B. In Vitro Receptor Activity Assays

For fluorometric imaging plate reader (FLIPR) calcium assays, AV12 cell clones stably expressing human OXTR, V1a, or vasopressin receptor 1b (V1b) were generated by selection against hygromycin. Cells were plated at 80,000 cells per well in 96-well, back-wall clear-bottom plates (Becton Dickinson, Franklin Lakes, NJ, catalog no. 354640) and incubated at 37°C overnight. The next day, medium was replaced with 50 μL of Fluo-4 loading buffer (Molecular Probes, Eugene, OR, catalog no. F36205), and cells were incubated for 1 hour at 37°C. Fluo-4 was then removed and replaced with Hanks balanced salt solution. Peptides with serial dilutions were prepared in Hanks balanced salt solution buffer and added to each well, and Fluo-4 fluorescent signal was read in a Tetra FLIPR machine (Molecular Devices, San Jose, CA) in real time. Concentration response curves for each peptide were generated by subtracting background fluorescence from peak fluorescence value at each peptide concentration.

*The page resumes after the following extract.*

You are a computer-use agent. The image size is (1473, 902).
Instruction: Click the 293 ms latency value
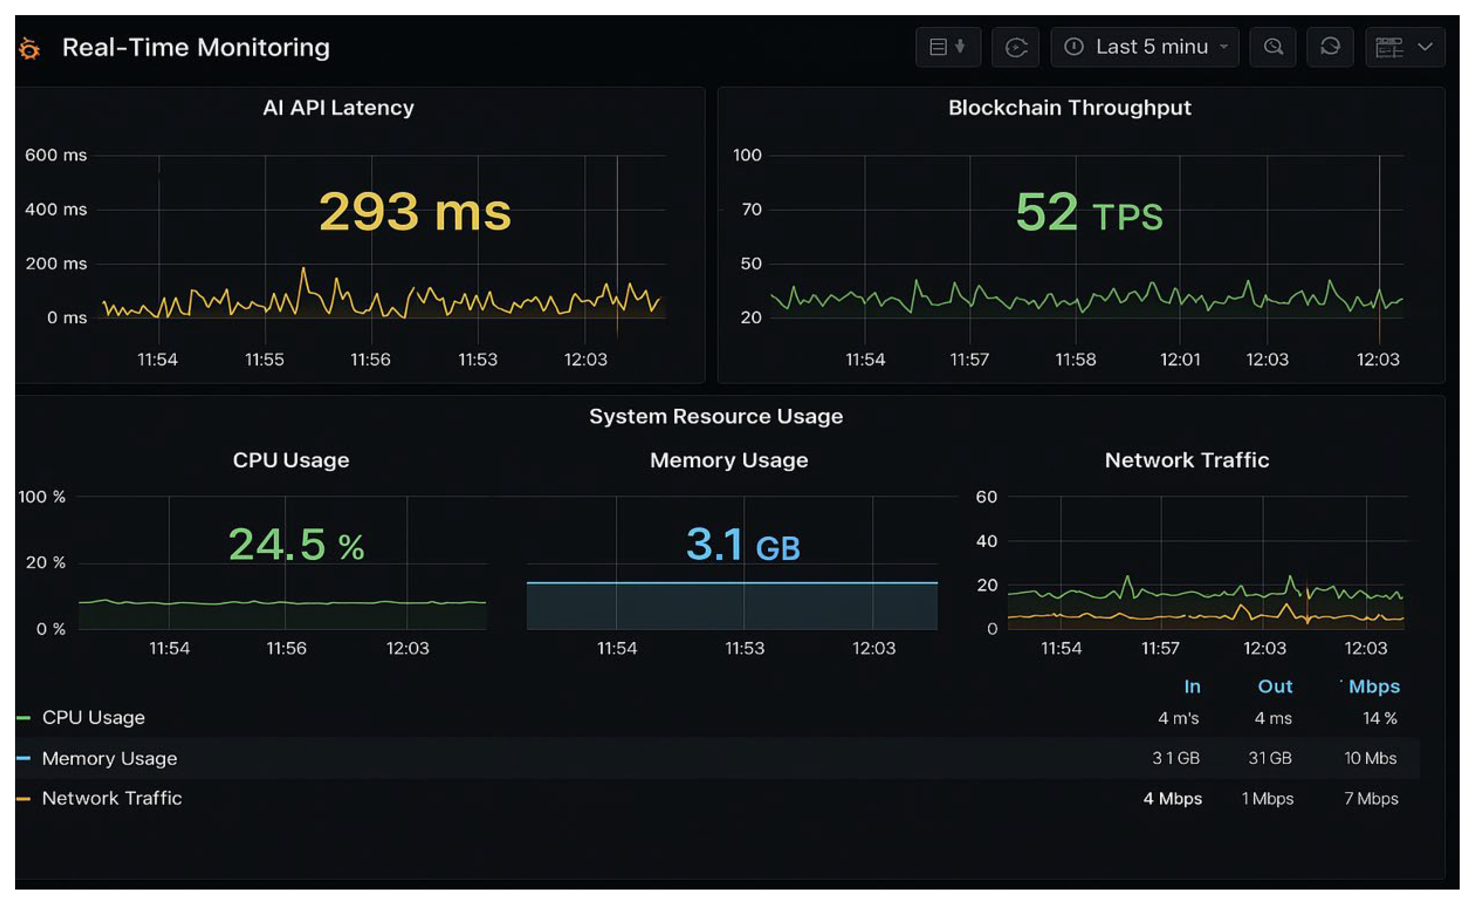415,212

For cAMP assays, HEK-293 cells were transiently transfected with a DNA construct encoding human V2 receptor. Forty-eight hours after transfection, cells were trypsinized and plated at 10,000 cells per well in half area 96-well white plate (Costar, Washington DC, catalog no. 3688) and cultured overnight. The next day, medium was removed and replaced by cAMP assay buffer (Cisbio, Bedford, MA, catalog no. 62AM4PEB). Serial dilutions of peptides were prepared in cAMP assay buffer, added to each well, and incubated with cells for 30 minutes. Cells were lysed and cAMP values were measured in an Envision plate reader (PerkinElmer, Waltham, MA) by following the manufacturer’s protocol (Cisbio, catalog no. 62AM4PEB).

C. Animals and Treatments

All animal procedures were approved by the Eli Lilly Institutional Animal Care and Use Committee to ensure compliance with Federal guidelines. Male, lean C57BL/6 and male C57BL/6 DIO mice were purchased from Taconic Biosciences (Hudson, NY) and individually housed in a controlled environment vivarium with room temperature between 22.2°C and 23.9°C on a 12-hour light/12-hour dark cycle. The mice had ad libitum access to water and were fed either normal chow (catalog no. 2014, Teklad, Madison, WI; Envigo, Indianapolis, IN) or a 60% high-fat diet (catalog no. D12492; Research Diets, New Brunswick, NJ). In some studies, body composition analysis was conducted on mice using quantitative nuclear magnetic resonance (EchoMRI, Houston, TX), whereby mice were placed in a clear plastic tube that was inserted into the instrument for ∼1 minute or less. Body composition, including whole-body fat, lean mass, and free and total water were analyzed with MRI-based technology. Mice were euthanized via isoflurane and either serum or plasma was collected via cardiac puncture for downstream analysis.

D. Food Intake Studies

Each mouse received only one injection during the acute food intake studies. For acute food intake study, 12-week-old male C57BL/6 mice (n = 7 per group) were individually housed and fasted at the beginning of the dark cycle for 16 hours, followed by a single dose of OXT (IP) or its analogs (IP) along with immediate refeeding. The dosages for each drug are depicted in the figures and legends. The time 0 began with an initial weighing of food immediately after dosing, followed by food weighing in various increments of time, including 1, 2, 3, 4, 6, 24, and 36 hours. For the acute food intake study involving the vasopressin inhibitor conivaptan, individually housed 12-week-old male C57BL/6 mice (n = 6 per group) were dosed with vehicle or conivaptan (0.5 mg/kg, IP) at the start of the dark cycle, and food was taken away immediately after dosing. After a 16-hour fast, these mice were dosed again with conivaptan (0.5 mg/kg, IP), OXT (2 mg/kg, IP), or a combination of conivaptan (0.5 mg/kg, IP) plus OXT (2 mg/kg, IP) followed by refeeding. Food was weighed at 1, 2, and 3 hours after the second dosing. Conivaptan was dissolved in aqueous solution containing 2.5% dimethyl sulfoxide and 10% β-cyclodextrin sulfobutyl ethers (Captisol®). The same solution was used to inject animals of the vehicle control group and the OXT group.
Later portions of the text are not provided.